§ **What is being asked**
Make the copy match the entries below exactly, with no pictures carried over.

Stored items
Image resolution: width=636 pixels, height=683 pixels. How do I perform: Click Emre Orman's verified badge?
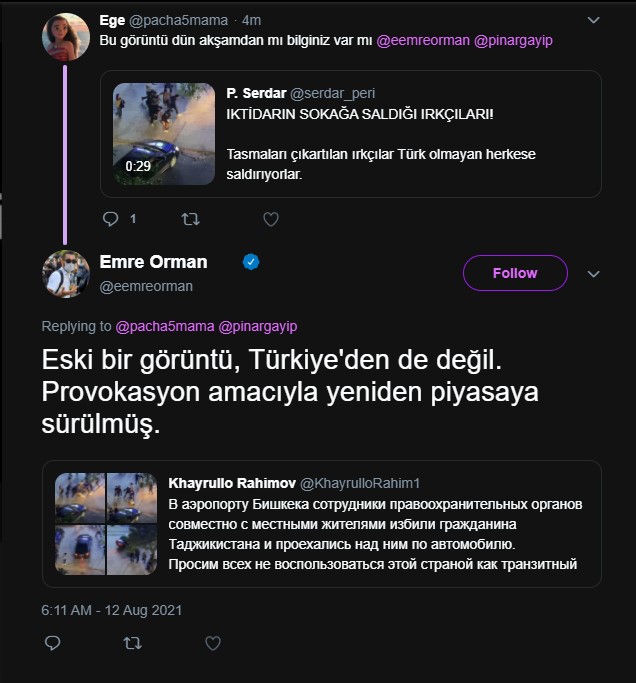(x=252, y=262)
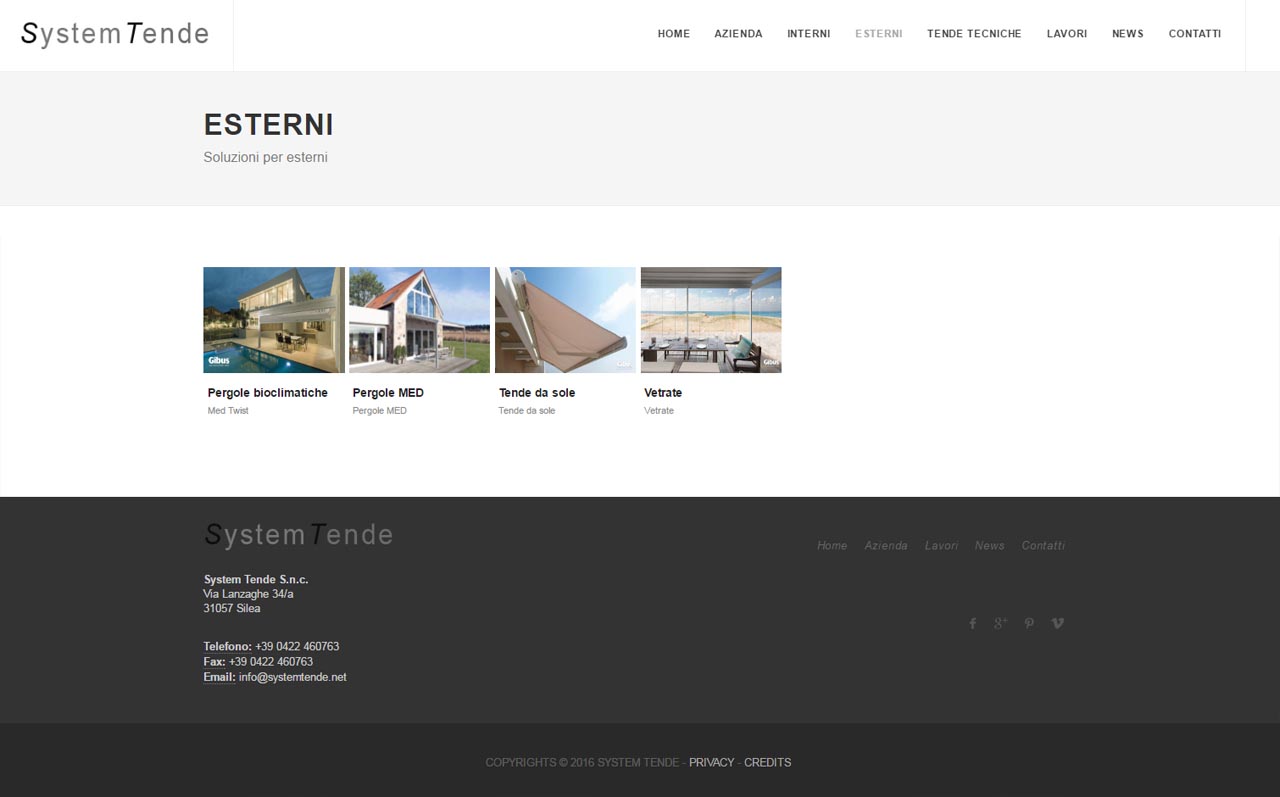Click CONTATTI in the header menu

[x=1194, y=34]
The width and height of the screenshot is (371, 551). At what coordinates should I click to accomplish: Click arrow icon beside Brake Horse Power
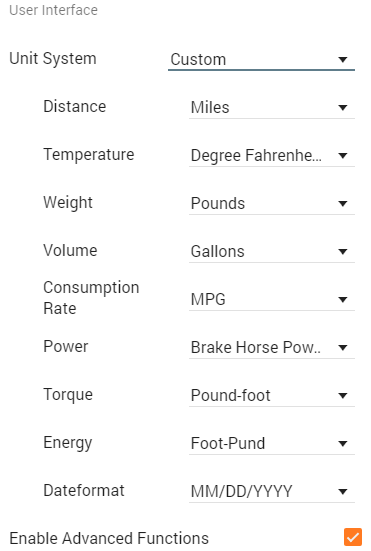pyautogui.click(x=343, y=348)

§ **Output of the task**
Image resolution: width=636 pixels, height=683 pixels. How do I perform: Click Emre Orman's verified badge?
(x=252, y=262)
Click CONTATTI in the header menu

[x=1194, y=34]
The width and height of the screenshot is (371, 551). At what coordinates should I click to accomplish: Click arrow icon beside Brake Horse Power
pyautogui.click(x=343, y=348)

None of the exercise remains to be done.